Speaking during the public comment portion at the beginning of the meeting, Derek Pratt was about 20 percent into his prepared statement when Mayor Barbara Brewer cut him off.
"OK, your time is up," the mayor told Pratt, invoking a three-minute limitation on public comments that is not uniformly enforced.
"My time is up?" Pratt responded.
"Yes, already," the mayor said.
During the portion of the statement he was allowed to read, Pratt thanked Brewer, Councilor Judy Buettner and Town Manager Fred Carpenter for speaking to him on the telephone and acknowledged that all had told him they meant "no harm to the residents of Star Valley by their approval of the development of well sites ..."
But he also said, "It is difficult to see how such a means of bringing new water to Payson, which, of course is old water to Star Valley, can do anything but bring grief to the people of both communities."
What he was not able to tell the council was why he believed accepting Star Valley water for town use was a "no-win" situation.
"The 2,300 residents of Star Valley use the town's shops, the town's services, and the town's facilities," he wrote in his statement. "Payson needs the respect and the goodwill of (its) neighbors to function."
Pratt even suggested annexation of Star Valley by Payson might be one eventuality, and an expensive one for the town. But his primary argument was based on the ethics of the issue.

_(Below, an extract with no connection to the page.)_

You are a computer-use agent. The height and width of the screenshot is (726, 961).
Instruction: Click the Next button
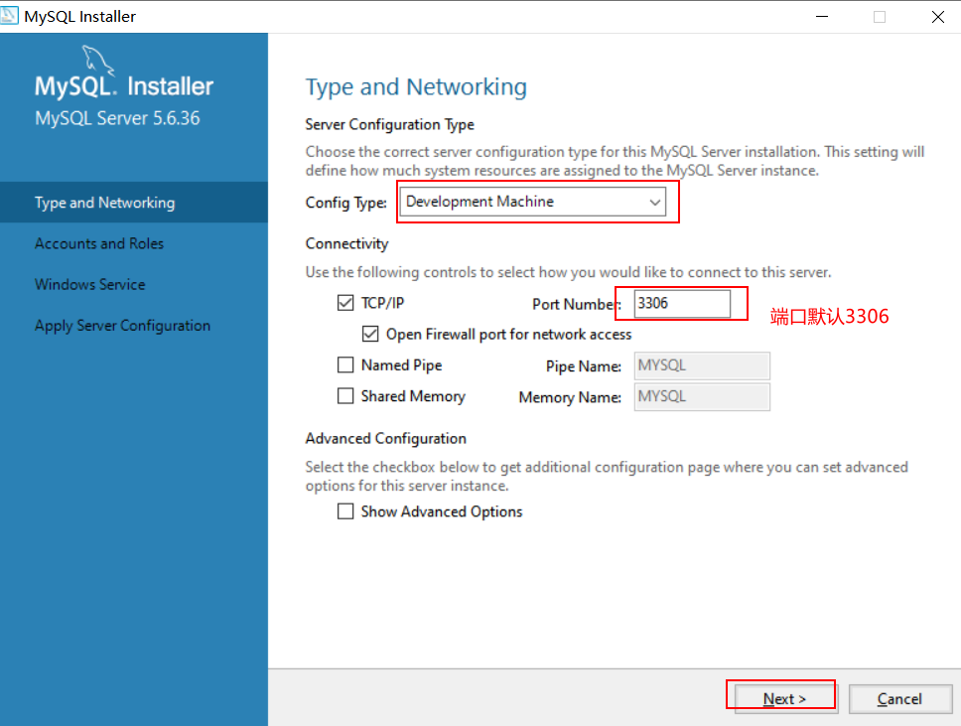tap(781, 698)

"If I had a large garden and my neighbor had a small one, I couldn't see myself using his well water (to make) my garden more plentiful and beautiful," he wrote. "I am sure none of you would consider such a practice either ethically or morally the right thing to do."
The town recently approved a letter of assurance that water obtained from a well site at the northeast end of Star Valley will be accepted for the development of a 37-acre parcel behind Payson Town Hall and other properties within town limits.

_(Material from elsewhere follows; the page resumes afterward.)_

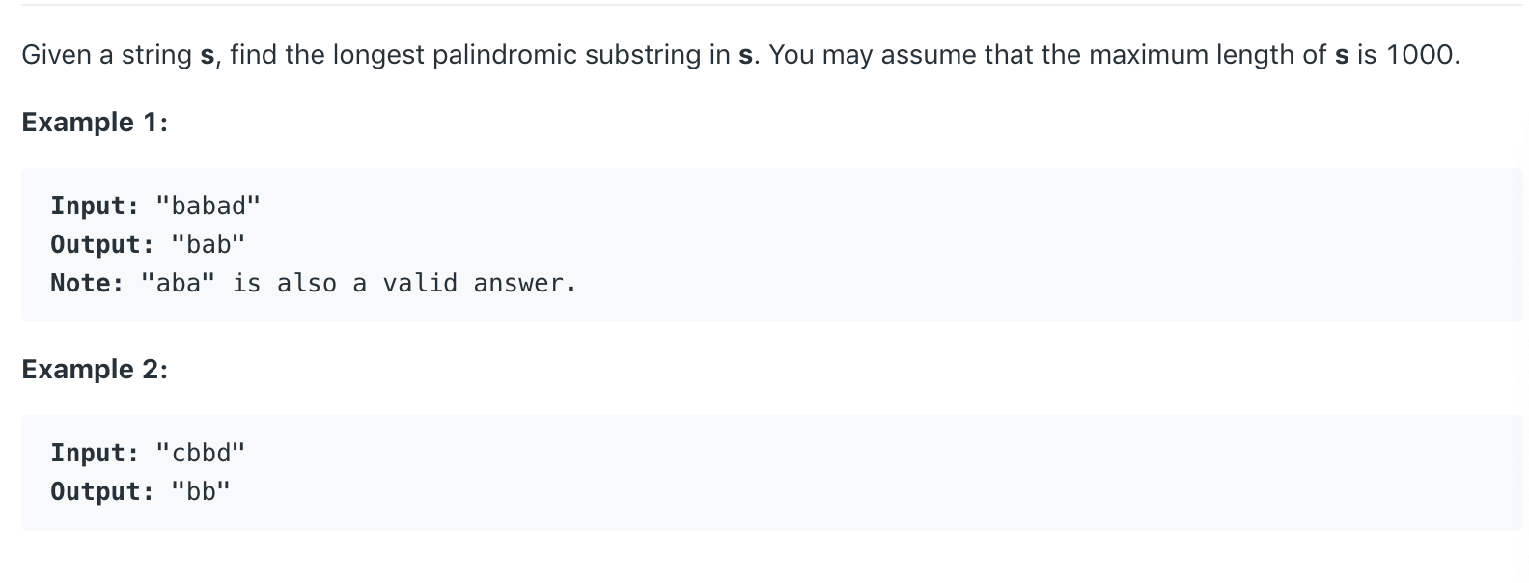Click the bold "Note:" label
This screenshot has height=583, width=1529.
pos(87,283)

While the town might have the law on its side, Pratt said the actions of the council are unethical and he urged them to reconsider.
Brewer said most town councils limit public comments to three minutes. She also said her previous encounters with Pratt were not all pleasant, including one where he came to Brewer's beauty shop and "hollered" at her.

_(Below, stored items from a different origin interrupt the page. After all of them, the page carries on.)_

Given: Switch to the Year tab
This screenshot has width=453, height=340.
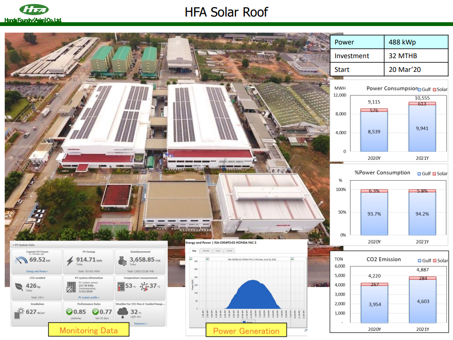Looking at the screenshot, I should pyautogui.click(x=218, y=251).
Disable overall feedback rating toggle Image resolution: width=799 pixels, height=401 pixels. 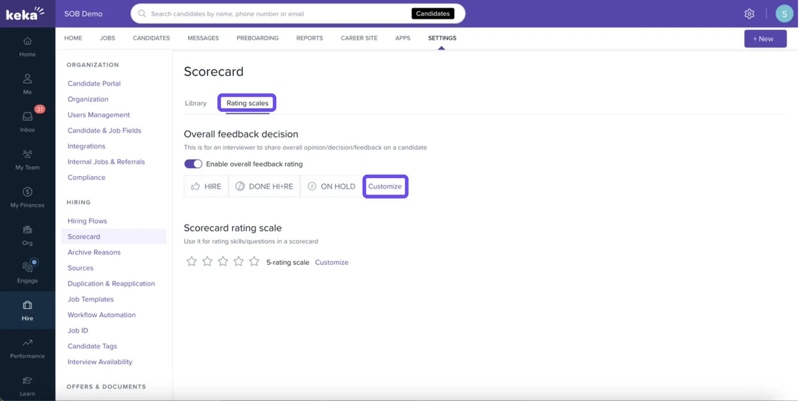click(x=193, y=164)
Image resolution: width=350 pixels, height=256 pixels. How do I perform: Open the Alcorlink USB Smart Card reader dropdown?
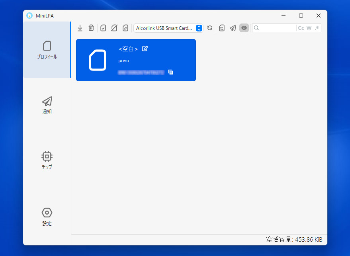pyautogui.click(x=168, y=28)
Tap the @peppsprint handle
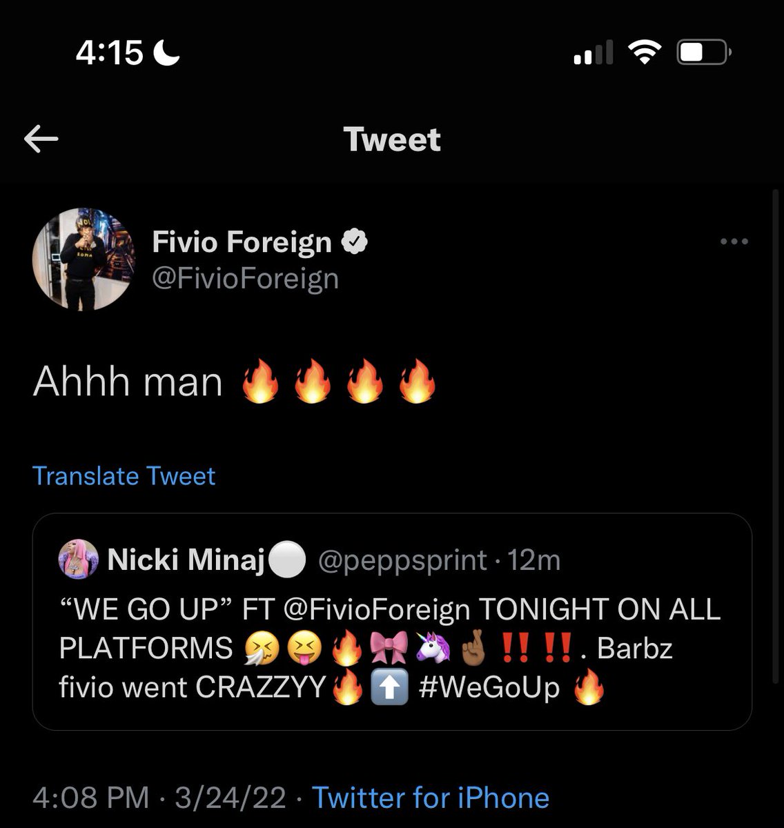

"By the time it was over, I told him he owed my customer an apology for taking up her time," the mayor said. "He did apologize to her."
Brewer insists, the council's intentions are honorable.
"I told him we're not going to do anything that's unethical or immoral for us to do," she said. "We're going to do the right thing and there will be a meeting of the minds, I'm sure, by the time this is all over.
In other action Thursday evening, the council:
- Approved a resolution authorizing subdivision improvements for Cedar Ridge Phase 2 Subdivision, 14 lots located on the north side of Chennault Parkway north and south of W. Gina Circle.
- Approved a council decision request filed by Police Chief Gordon Gartner to authorize purchase of a $65,000 computerized firearms training system. The expenditure was part of a public safety package approved by the voters on Sept. 9, 2003. The money will come from the town sales tax increase from 2 percent to 2.12 that took effect Jan. 1.
- Moved the July 15 council meeting to July 7 to accommodate a meeting of the state transportation board in Payson.
Public transit meeting
Public transit is the subject of a special meeting scheduled for 8 a.m. Wednesday, Feb. 2.
According to Carpenter, a second consultant requested by the Arizona Department of Transportation will be on hand to answer questions in a discussion/study format.
"They want to validate what the first one did," Carpenter said. "She's going to make a presentation on her findings."
The original study, conducted by Rob Bohannan, transportation planner for Phoenix-based Lima & Associates, recommends that the town adopt a "deviated fixed route" system -- a hybrid that combines features of fixed route and dial-a-ride systems. Sometimes referred to as a "checkpoint" system, buses stop at scheduled "time points" or checkpoints as fixed route systems do, but the route taken can vary from trip to trip.